Bundeskanzler Sebastian Kurz (ÖVP) will auch bei einer Anklageerhebung gegen ihn nicht zurücktreten. „Ja, selbstverständlich“, antwortete Kurz in einem Interview mit „Bild live“ auf die Frage, ob ein Angeklagter Bundeskanzler sein könne. Schließlich sei bei solchen Anklagen „nie etwas dran“ gewesen, und sie hätten sich „alle als falsch herausgestellt“, argumentierte Kurz. Das Interview wurde laut „Bild“ bereits am Freitag in Österreich aufgezeichnet.

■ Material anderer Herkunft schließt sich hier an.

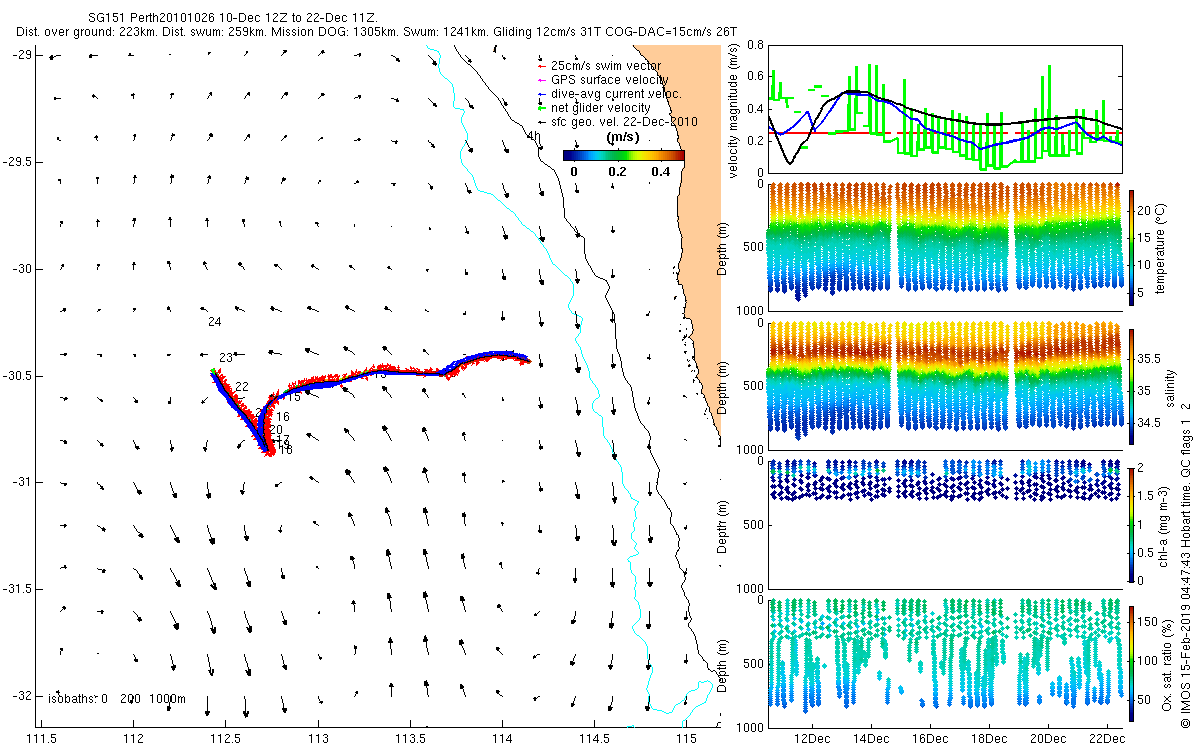The height and width of the screenshot is (750, 1200).
Task: Click the velocity magnitude (m/s) axis label
Action: [734, 111]
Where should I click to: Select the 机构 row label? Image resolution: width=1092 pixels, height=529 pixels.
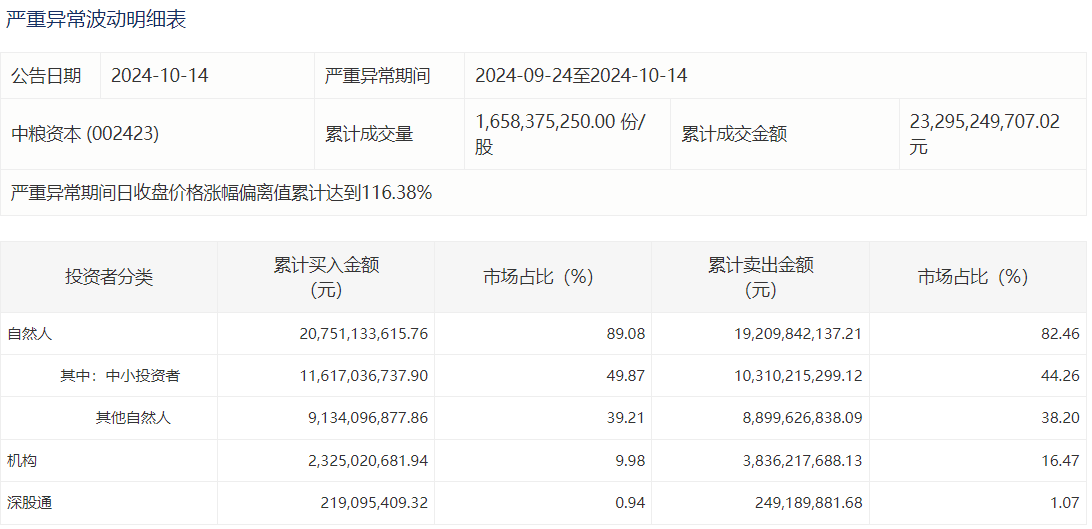22,461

Er wisse, was er getan und nicht getan habe. „Ich habe definitiv immer vorsätzlich die Wahrheit gesagt“, bekräftigte der ÖVP-Chef seine Verteidigungslinie. Auf die Frage, ob er mit 40 Jahren noch Kanzler sein werde, sagte der bald 35-Jährige: „Ich fühle mich derzeit sehr wohl in der Politik. Ich glaube, dass ich einen Beitrag leisten kann.“

Scharfe Kritik von SPÖ und FPÖ

Kritik an den Aussagen von Kurz kam von SPÖ und FPÖ. „Ein Kanzler kann nicht gleichzeitig auf der Regierungsbank und Anklagebank sitzen“, sagte SPÖ-Bundesgeschäftsführer Christian Deutsch in einer Aussendung. Auch erinnerte Deutsch daran, dass auf Falschaussage im U-Ausschuss eine Strafe von bis zu drei Jahren Haft droht.

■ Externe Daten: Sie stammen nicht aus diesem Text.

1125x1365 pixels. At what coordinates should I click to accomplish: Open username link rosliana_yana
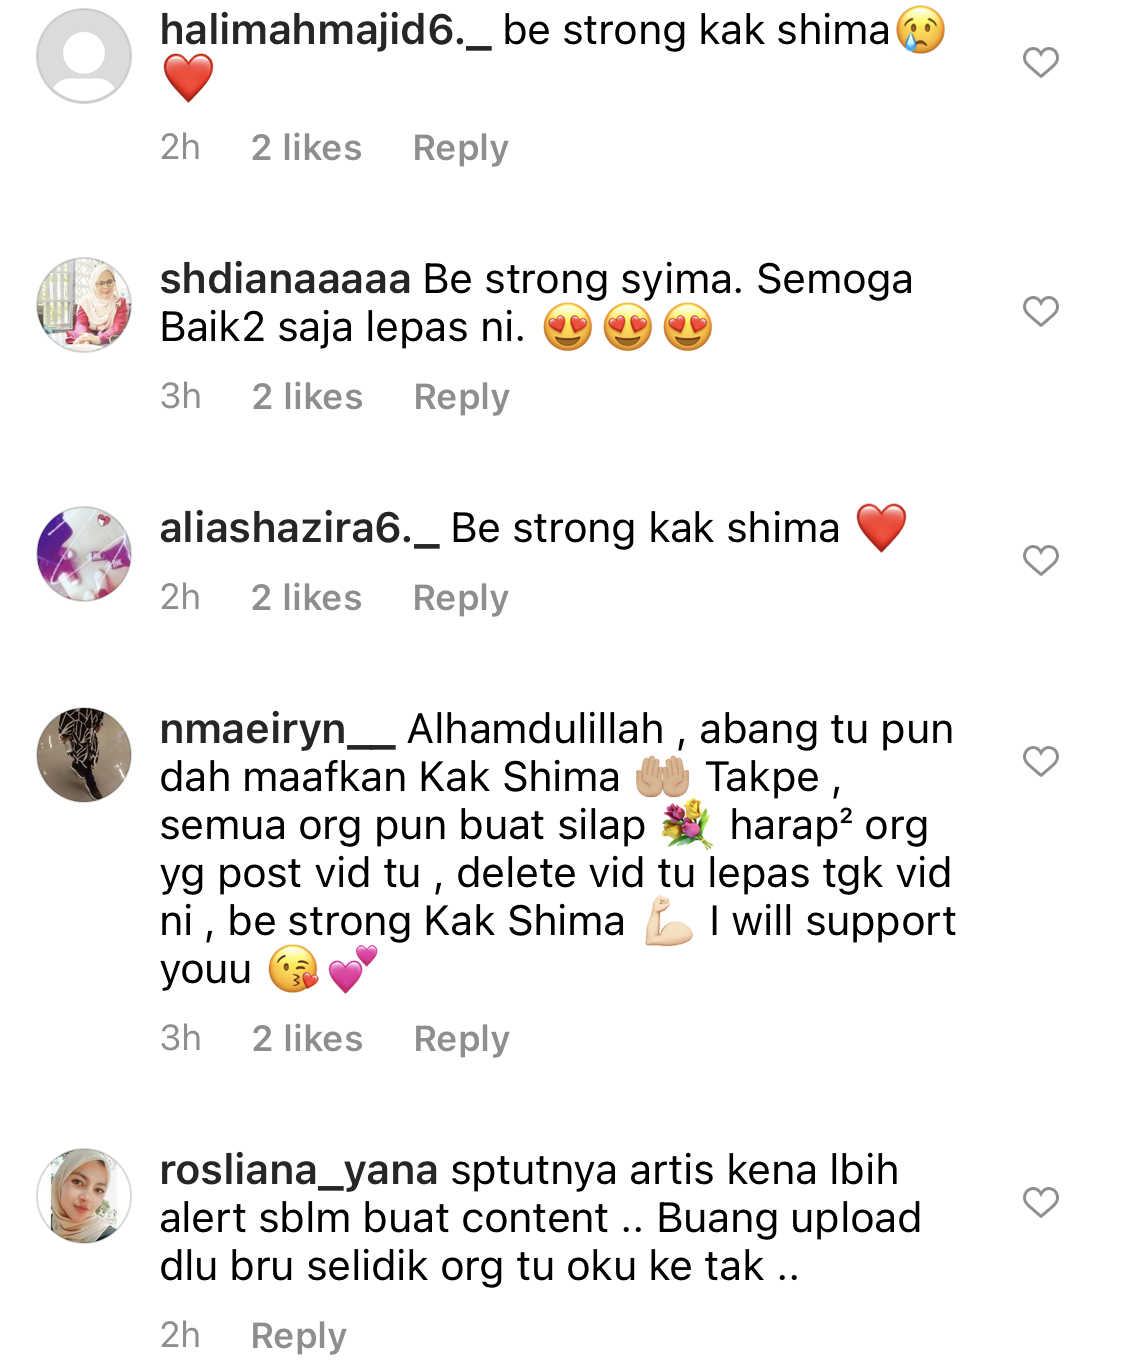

„Bezeichnend“ sei es außerdem, dass „der Kanzler zu den Vorwürfen noch nicht einmal einvernommen werden konnte, weil sein Anwaltsteam die Zuständigkeit der Wirtschafts- und Korruptionsstaatsanwaltschaft mit allen juristischen Finten bekämpft und so das Verfahren in die Länge zieht“, so der SPÖ-Geschäftsführer.

FPÖ-Verfassungssprecherin Susanne Fürst sprach von einer „Unverfrorenheit von ÖVP-Kanzler Kurz“, die „langsam unerträglich“ werde. „Bei sich selbst legt er offensichtlich völlig andere – großzügigere – Maßstäbe an als bei allen anderen. Mit einem Beschuldigten (Ex-)Vizekanzler Strache hatte er noch jede Zusammenarbeit aus Prinzip rigoros ausgeschlossen.“

„Dass sich Kanzler Kurz offenbar nur Gedanken über die drohende eigene Anklage macht, dabei einmal mehr die unabhängige Justiz zu diskreditieren versucht und sich selbst freispricht, zeigt, dass er vor allem mit sich selbst beschäftigt ist“, übte auch der stellvertretende NEOS-Klubobmann Nikolaus Scherak Kritik.

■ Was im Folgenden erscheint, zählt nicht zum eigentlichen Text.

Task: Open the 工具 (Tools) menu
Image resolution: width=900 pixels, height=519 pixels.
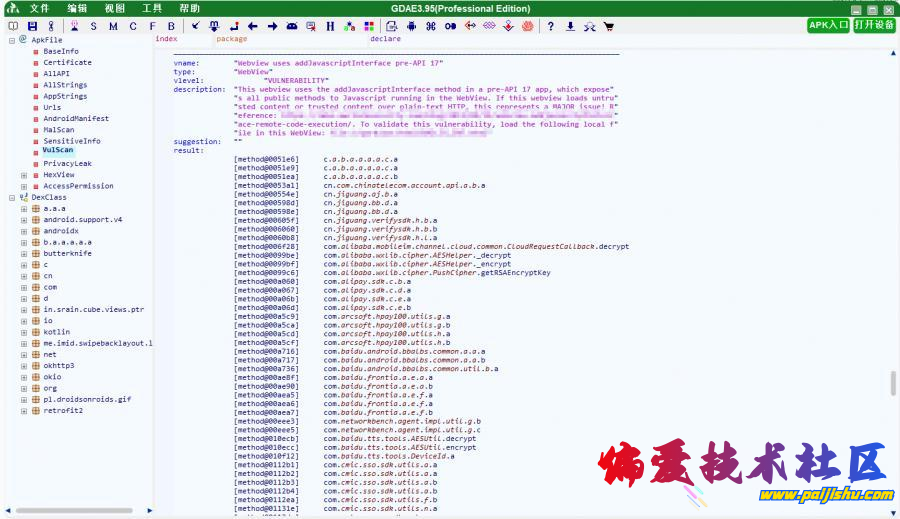Action: coord(152,8)
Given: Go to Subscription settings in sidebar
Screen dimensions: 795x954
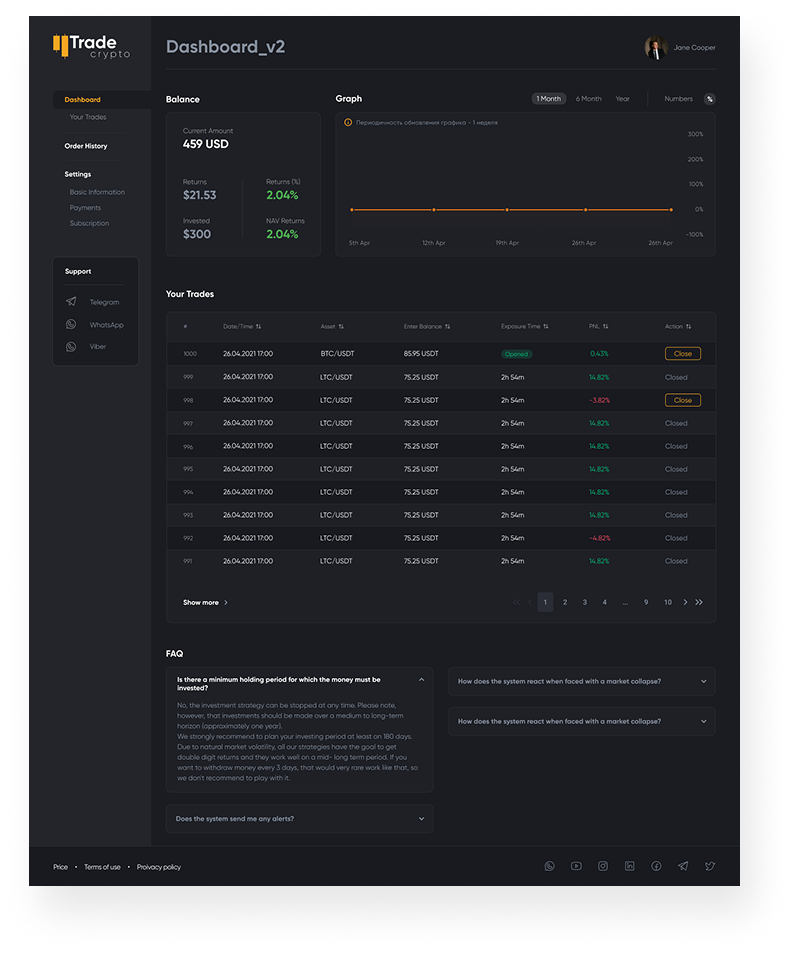Looking at the screenshot, I should (89, 223).
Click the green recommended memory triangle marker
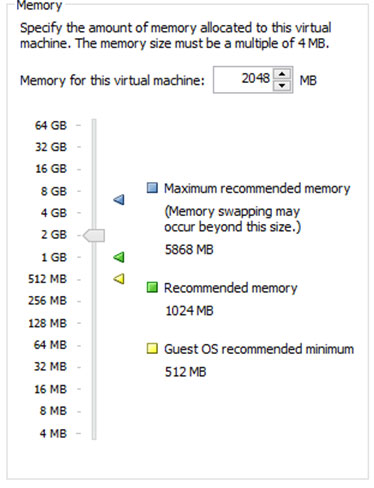Screen dimensions: 374x488 [119, 257]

„Werden weiter nach Afghanistan abschieben“

In dem rund halbstündigen Interview nahm der Kanzler auch zu den Themen Migration, Coronavirus und Klima Stellung. Von „Bild“ unter anderem mit barbarischen Aussagen eines Taliban-Richters über die Steinigung von Homosexuellen konfrontiert, blieb Kurz bei seiner Haltung zum Thema Migration.

„Wir werden sicherlich weiter nach Afghanistan abschieben“, betonte er. Geflüchtete sollten in den Nachbarländern oder in anderen Teilen des Landes aufgenommen werden, die nicht unter Kontrolle der Taliban seien, so Kurz, der einräumte, sich „Sorgen“ wegen des internationalen Truppenabzugs aus dem Land zu machen. Allerdings werde aus dem Land auch sehr viel an homophoben oder frauenfeindlichen Ansichten importiert, so Kurz, der in diesem Zusammenhang auch den Fall der getöteten 13-Jährigen in Wien erwähnte.

Eigenverantwortung bei Pandemie

Beim Thema Coronavirus verteidigte er ebenfalls seine Linie, auf Eigenverantwortung zu setzen, und verwies auf die „extremen Kollateralschäden“ durch die Restriktionen der vergangenen Monate. „Die Impfung ist 100-mal besser als der Lockdown“, so Kurz. Zugleich versicherte er: „Wenn es Probleme gibt, dann werden wir sofort darauf reagieren.“

Klimaschutz funktioniere nicht durch Verzicht

Mit der schnellen Entwicklung der Coronavirus-Impfung versuchte Kurz auch seinen Glauben an die Technologie im Kampf gegen die Klimakrise Glaubwürdigkeit zu verleihen. „Ich bin der festen Überzeugung, dass die Menschheit zu Unfassbarem imstande ist, wenn sie will“, verwies er etwa auch auf die Entwicklungen in den Bereichen Solarzellen oder Elektromobilität.

Statt die Menschen bei 16 Grad im Winter in ihren Wohnungen „frieren“ zu lassen, solle man lieber auf eine „bessere Isolierung“ setzen. Zudem brauche man in ländlichen Gebieten das Auto. „Das wird anders nie möglich sein“, sagte Kurz. „Ich glaube nicht, dass Klimaschutz durch Verzicht funktioniert“, bekräftigte der Kanzler seinen Kurs.